Nel cap. III, l’enciclica contrasta il modo di agire del samaritano con la mentalità di una società ripiegata in difesa di se stessa, dove il “prossimo” è rimpiazzato dal “socio”, colui con il quale ci si associa per un’utilità comune (cfr FT, n. 102). La pandemia ha messo drammaticamente in rilievo le diverse conseguenze di questi due atteggiamenti di fondo, l’uno ispirato alla fraternità, l’altro all’interesse individuale. Lo vediamo a tutti i livelli, dalle relazioni sociali quotidiane ai rapporti internazionali.

4. Una Chiesa in uscita

All’interno della Chiesa cattolica, gli spunti fondamentali del documento sulla solidarietà interreligiosa vanno collocati nell’alveo di un percorso ecclesiale di ascolto della realtà e di dialogo con altri soggetti. Rappresenta così un pungolo a proseguire nell’attuazione del progetto di “Chiesa in uscita” annunciato nell’esortazione apostolica Evangelii gaudium (nn. 20-24), il documento programmatico del pontificato di papa Francesco. La Chiesa “esce”, cioè si sbilancia nell’incontro con l’altro e nel servizio, si lascia interrogare dalla realtà che le viene incontro e si mette alla ricerca di soluzioni nuove e creative.

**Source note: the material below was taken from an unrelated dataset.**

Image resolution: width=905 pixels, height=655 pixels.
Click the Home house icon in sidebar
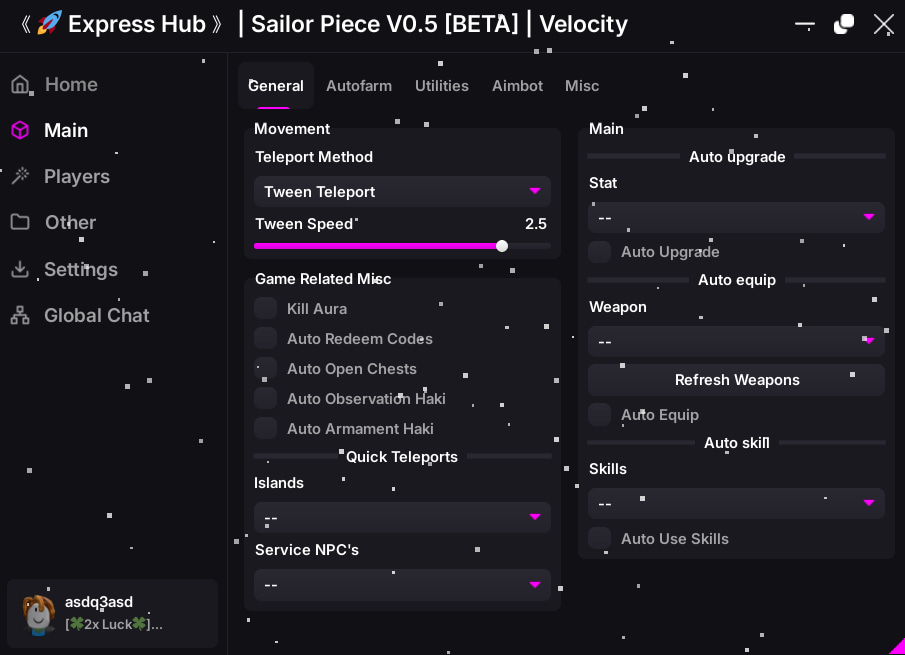point(20,84)
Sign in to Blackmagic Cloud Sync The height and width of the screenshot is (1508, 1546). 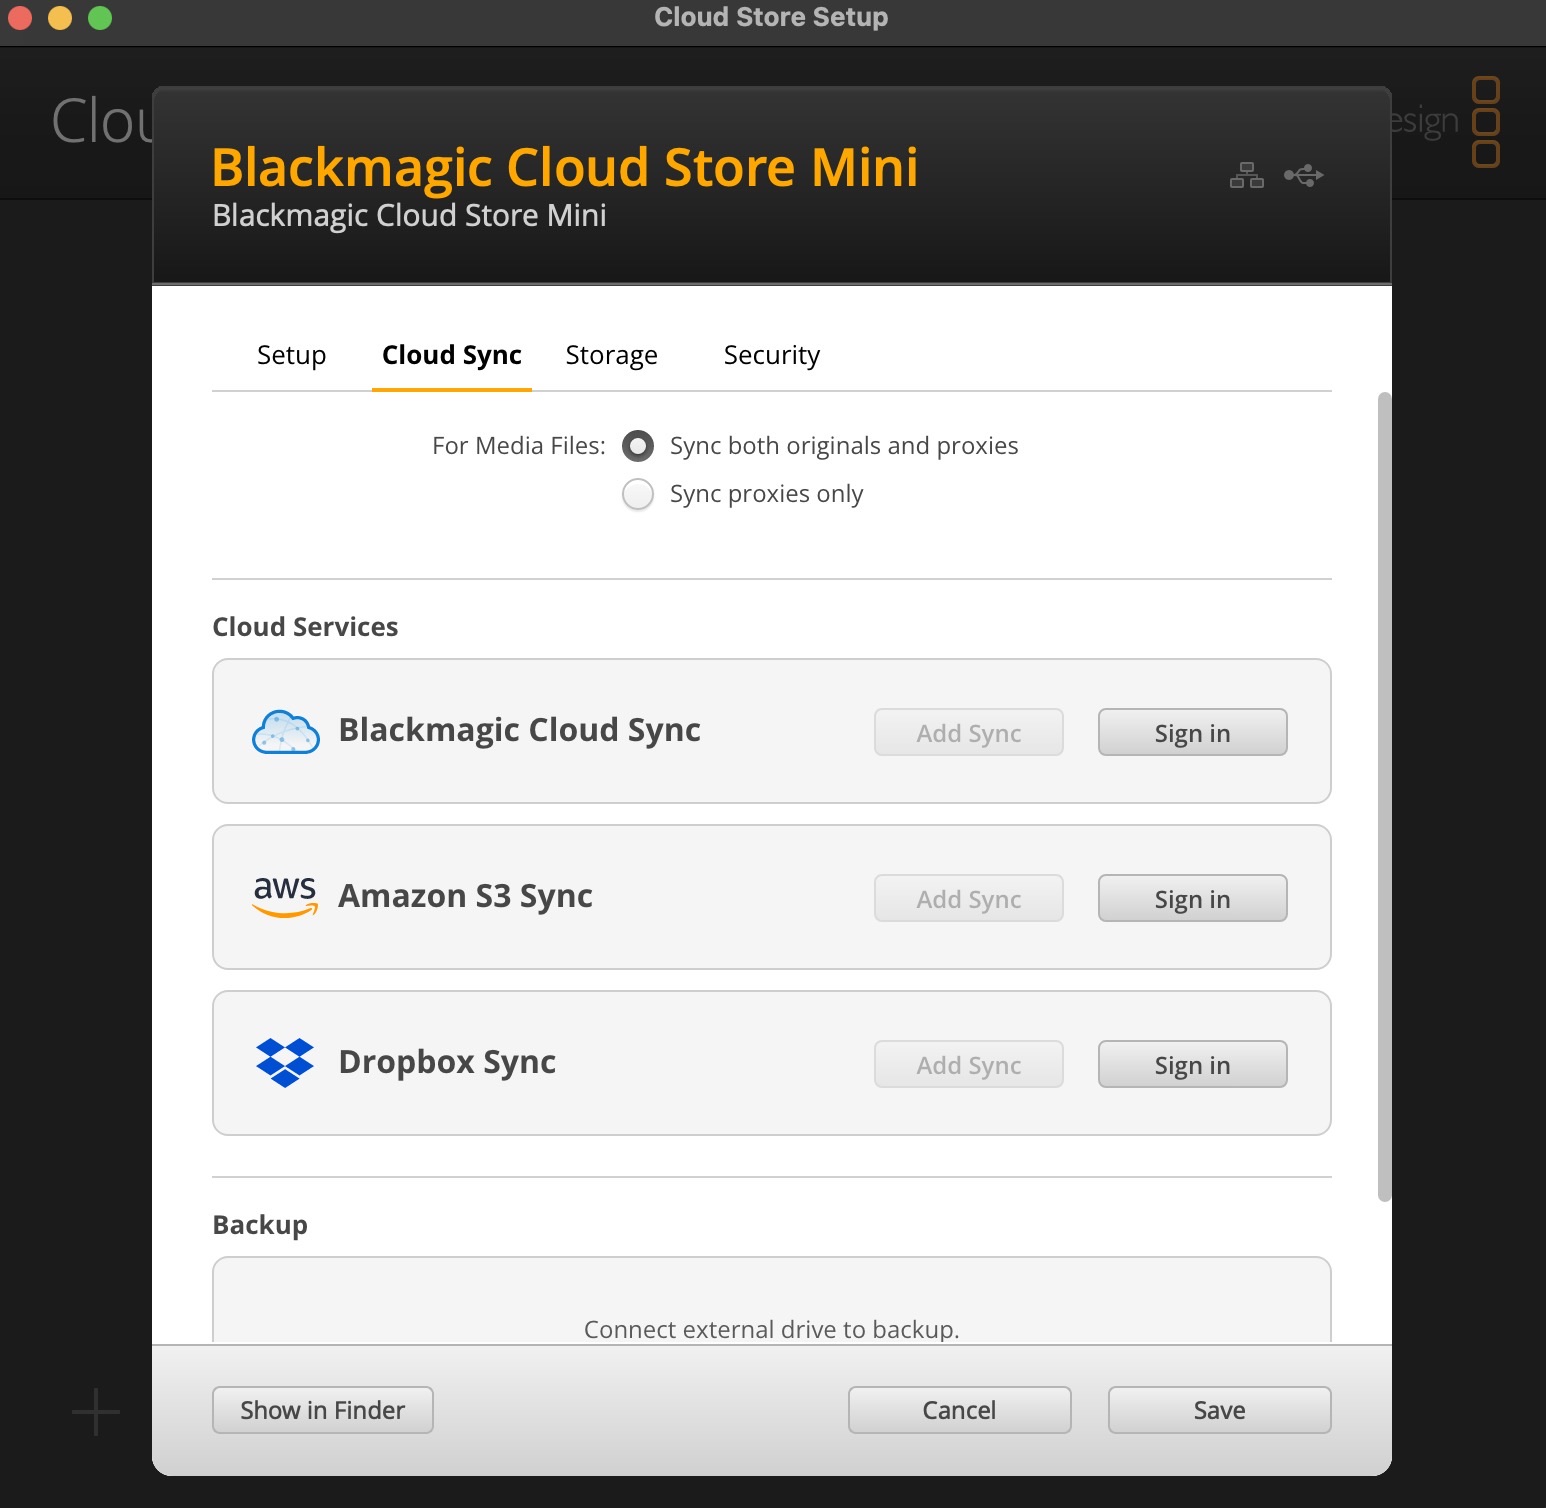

Il contesto drammatico della pandemia e delle sue conseguenze rappresenta per la Chiesa, in questa luce, un’opportunità per approfondire l’ascolto, il dialogo e la capacità di servizio. Dal punto di vista ecumenico, la situazione è uno stimolo per mettere a fuoco i fondamenti comuni della fede in Gesù Cristo e delle esigenze della sua sequela, che richiede oggi un coinvolgimento generoso a favore dell’umanità. In una prospettiva interreligiosa, l’impegno dei cristiani per rispondere ai bisogni di coloro che soffrono, senza distinzione di religione, e a fianco di chi professa una diversa fede religiosa, sarà un passo in avanti nella direzione della costruzione di un mondo più fraterno.

 

 

1 Il testo originale inglese e la traduzione in 7 lingue sono disponibili nel sito del Pontificio Consiglio, alla pagina <www.pcinterreligious.org/christian-call-reflection-action-during-covid-19-and-beyond>, e in quello del CEC, alla pagina <www.oikoumene.org/resources/publications/serving-a-wounded-world-in-interreligious-solidarity>; per le citazioni faremo riferimento a quest’ultima versione, che differisce per l’impaginazione e alcuni dettagli.

2 Costa G., «Le religioni e il coraggio dell’alterità: la Dichiarazione congiunta di Abu Dhabi», in Aggiornamenti Sociali, 3 (2019) 181-188.